If you can determine which, ignition or fuel, is the problem, we can better help you.

If you could get a friend to tow you out of the snow and woods, it would sure be easier for you....but I guess you already know that. 

Best regards,
Mack1


----------



## meganmay

We tried ti get it to fire by manualy putting fuel in and it didnt work. Checked for spark already and there is none at all. When we crank it over and do not hear the fuel pump and the rotar has turned/ is in a different spot after it was cranked over. It was running in park, then when we switched it to drive it died.

Thanks,

Megan


----------



## mack1

Hi Megan,



> When we crank it over and do not hear the fuel pump and the rotar has turned/ is in a different spot after it was cranked over.


I think you did the fuel test wrong. At the ignition switch, only move the key from Off to On. NOT all the way to start. You can't hear the pump if the starter is turning the engine over. Tell everyone to be quiet and listen for the pump under the truck where the tank is. It only pumps for about a second and a half then stops even while the key is at ON. Turn the key back off then back on to get another another short pumping action from the pump.

On the rotor position. It turned and that is good. Did you look at the spark plug gap to see if it was sparking while the distributor was assembled and the engine was turning over? 
The plug must be laying on metal with the plug wire attached. Watch the plug gap to see the spark as the engine is trying to start. Pressure will come spewing out of the empty spark plug hole as you do this test. If you have a spare plug, just use it. Just remove one of the plug wires and connect it to the spare. 

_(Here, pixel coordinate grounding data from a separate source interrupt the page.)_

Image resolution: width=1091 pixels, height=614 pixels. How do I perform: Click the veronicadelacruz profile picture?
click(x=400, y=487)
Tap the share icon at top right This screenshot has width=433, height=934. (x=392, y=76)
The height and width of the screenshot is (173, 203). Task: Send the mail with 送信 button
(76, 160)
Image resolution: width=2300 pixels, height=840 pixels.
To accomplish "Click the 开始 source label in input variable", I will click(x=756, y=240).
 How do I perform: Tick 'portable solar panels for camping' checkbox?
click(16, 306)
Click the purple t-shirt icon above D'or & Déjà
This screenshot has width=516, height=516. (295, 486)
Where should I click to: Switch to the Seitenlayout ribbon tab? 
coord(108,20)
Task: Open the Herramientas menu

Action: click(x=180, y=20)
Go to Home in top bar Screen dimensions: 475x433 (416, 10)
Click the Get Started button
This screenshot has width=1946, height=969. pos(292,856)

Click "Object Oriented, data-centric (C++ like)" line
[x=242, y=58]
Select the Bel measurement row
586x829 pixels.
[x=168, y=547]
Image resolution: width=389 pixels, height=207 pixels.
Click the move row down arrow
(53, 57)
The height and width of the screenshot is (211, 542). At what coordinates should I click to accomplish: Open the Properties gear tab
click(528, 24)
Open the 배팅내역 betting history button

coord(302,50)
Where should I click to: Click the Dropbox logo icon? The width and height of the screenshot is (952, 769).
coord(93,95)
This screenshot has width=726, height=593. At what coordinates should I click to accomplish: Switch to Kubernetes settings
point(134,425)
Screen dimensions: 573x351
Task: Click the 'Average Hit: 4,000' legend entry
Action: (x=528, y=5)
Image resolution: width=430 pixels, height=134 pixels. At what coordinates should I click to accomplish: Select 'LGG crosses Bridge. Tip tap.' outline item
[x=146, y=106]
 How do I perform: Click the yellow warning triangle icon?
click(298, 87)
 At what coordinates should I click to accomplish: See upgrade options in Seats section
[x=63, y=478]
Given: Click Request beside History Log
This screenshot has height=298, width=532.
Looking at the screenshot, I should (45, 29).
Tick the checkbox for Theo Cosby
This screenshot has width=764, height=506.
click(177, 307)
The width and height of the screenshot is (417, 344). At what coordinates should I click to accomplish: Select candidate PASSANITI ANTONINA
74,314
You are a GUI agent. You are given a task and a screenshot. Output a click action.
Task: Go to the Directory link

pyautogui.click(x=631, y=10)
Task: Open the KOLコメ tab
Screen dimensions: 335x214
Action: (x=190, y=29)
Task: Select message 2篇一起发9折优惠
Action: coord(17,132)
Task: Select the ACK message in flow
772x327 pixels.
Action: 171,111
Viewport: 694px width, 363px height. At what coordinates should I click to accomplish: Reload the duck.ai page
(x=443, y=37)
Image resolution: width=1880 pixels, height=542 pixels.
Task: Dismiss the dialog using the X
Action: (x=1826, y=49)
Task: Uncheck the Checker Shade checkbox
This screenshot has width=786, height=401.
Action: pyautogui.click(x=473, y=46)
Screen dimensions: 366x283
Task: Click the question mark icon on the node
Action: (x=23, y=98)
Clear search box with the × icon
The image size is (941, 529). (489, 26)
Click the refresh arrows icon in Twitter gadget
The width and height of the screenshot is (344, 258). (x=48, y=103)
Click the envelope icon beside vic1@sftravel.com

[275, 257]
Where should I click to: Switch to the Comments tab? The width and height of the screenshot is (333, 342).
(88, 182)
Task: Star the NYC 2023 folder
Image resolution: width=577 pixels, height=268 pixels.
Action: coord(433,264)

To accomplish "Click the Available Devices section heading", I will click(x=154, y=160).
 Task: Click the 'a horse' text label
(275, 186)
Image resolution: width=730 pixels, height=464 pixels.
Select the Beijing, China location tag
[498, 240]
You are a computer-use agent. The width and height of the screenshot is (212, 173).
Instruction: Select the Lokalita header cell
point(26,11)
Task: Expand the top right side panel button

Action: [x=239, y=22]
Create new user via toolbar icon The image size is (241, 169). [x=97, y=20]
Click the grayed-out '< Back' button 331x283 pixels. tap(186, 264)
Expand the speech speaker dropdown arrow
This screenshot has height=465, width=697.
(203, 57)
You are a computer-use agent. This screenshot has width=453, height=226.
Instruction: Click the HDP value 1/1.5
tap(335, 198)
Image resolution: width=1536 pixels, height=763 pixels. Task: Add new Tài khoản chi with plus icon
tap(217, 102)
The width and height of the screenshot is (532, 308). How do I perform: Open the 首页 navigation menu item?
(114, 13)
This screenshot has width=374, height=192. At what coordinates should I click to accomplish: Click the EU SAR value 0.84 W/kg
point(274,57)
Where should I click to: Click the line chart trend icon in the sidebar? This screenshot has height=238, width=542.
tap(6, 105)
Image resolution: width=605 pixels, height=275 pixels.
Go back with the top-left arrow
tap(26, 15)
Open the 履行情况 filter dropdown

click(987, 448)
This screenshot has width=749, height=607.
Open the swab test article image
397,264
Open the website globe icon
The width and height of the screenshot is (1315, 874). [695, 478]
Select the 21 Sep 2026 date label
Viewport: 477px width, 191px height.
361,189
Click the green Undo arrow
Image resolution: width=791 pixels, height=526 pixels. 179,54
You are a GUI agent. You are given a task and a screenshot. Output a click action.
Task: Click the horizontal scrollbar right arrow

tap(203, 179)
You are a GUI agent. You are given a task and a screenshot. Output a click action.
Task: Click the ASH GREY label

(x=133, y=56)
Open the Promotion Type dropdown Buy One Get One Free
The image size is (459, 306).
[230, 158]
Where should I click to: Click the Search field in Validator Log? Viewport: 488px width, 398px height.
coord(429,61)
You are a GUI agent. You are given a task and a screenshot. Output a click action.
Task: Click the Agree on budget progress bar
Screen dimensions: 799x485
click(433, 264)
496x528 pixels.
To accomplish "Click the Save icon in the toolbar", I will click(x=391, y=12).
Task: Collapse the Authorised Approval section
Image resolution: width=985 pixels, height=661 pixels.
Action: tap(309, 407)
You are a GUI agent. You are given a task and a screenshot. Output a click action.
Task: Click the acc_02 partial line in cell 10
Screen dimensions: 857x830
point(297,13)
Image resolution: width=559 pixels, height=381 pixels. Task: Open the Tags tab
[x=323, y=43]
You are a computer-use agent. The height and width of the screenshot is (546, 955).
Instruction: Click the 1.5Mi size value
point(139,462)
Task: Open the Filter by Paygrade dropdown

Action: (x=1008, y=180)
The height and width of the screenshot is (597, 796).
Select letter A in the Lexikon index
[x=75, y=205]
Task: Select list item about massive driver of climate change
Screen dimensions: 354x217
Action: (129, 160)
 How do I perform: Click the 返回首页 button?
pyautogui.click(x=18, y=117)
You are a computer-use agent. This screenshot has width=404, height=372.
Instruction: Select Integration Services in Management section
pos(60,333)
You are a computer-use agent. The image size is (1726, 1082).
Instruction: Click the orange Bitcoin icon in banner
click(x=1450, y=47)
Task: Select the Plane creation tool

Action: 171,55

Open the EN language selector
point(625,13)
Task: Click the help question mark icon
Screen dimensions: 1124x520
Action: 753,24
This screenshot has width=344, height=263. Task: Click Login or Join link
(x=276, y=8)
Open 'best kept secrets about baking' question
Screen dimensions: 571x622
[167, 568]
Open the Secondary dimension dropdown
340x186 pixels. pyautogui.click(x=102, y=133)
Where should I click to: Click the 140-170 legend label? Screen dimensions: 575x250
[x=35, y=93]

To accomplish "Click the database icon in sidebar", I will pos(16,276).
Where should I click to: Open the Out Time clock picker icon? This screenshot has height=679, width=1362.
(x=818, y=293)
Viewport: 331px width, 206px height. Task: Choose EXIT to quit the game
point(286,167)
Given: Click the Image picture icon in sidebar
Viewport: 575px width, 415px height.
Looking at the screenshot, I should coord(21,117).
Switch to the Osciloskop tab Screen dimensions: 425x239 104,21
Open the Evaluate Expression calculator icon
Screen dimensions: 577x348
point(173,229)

Now, another way to do emilio's rotar position test.
1. Remove the spark plug from number one cylinder's location. Number one is the cylinder on the driver's side at the front of the engine.
2. Mark the position of number one's plug wire on the distributor under the cap. Remove the distributor cap.
3. Put your finger in the spark plug hole and get someone to jog the engine over (short jogs). You will feel the pressure pushing against your finger and spewing past it when the piston is moving up in the compression stroke. 
4. At the very top of that stroke, look for the timing mark that Emilio mentioned. It is on the harmonic balance at the bottom of the engine. The harmonic balance is behind the very bottom pulley. There will be a metal tab or pointer that extends over or points to the balance wheel. One of the marks is top dead center (the other marks near it are for degrees before top dead center)
5. At this point, look at the rotar button and see if it is just reaching the point where you made the mark on the distributor housing at number one's wire. If they match, the timing should be OK. 

Hope this helps. I probably told you some things that you already knew. 

Post back and tell us how it goes.

Best regards,
Mack1


----------



## meganmay

What would cause the timing to be off if it just was running before we shifted to drive? We were driving around for 2hrs parked for a few seconds, then put it back into to drive and it killed it. I will get timing checked today though, and we did put the wire up to the block and checked for spark several times before and after the repairs and still no spark.


----------



## SABL

I think the lack of spark is the issue...don't know the mileage you have. 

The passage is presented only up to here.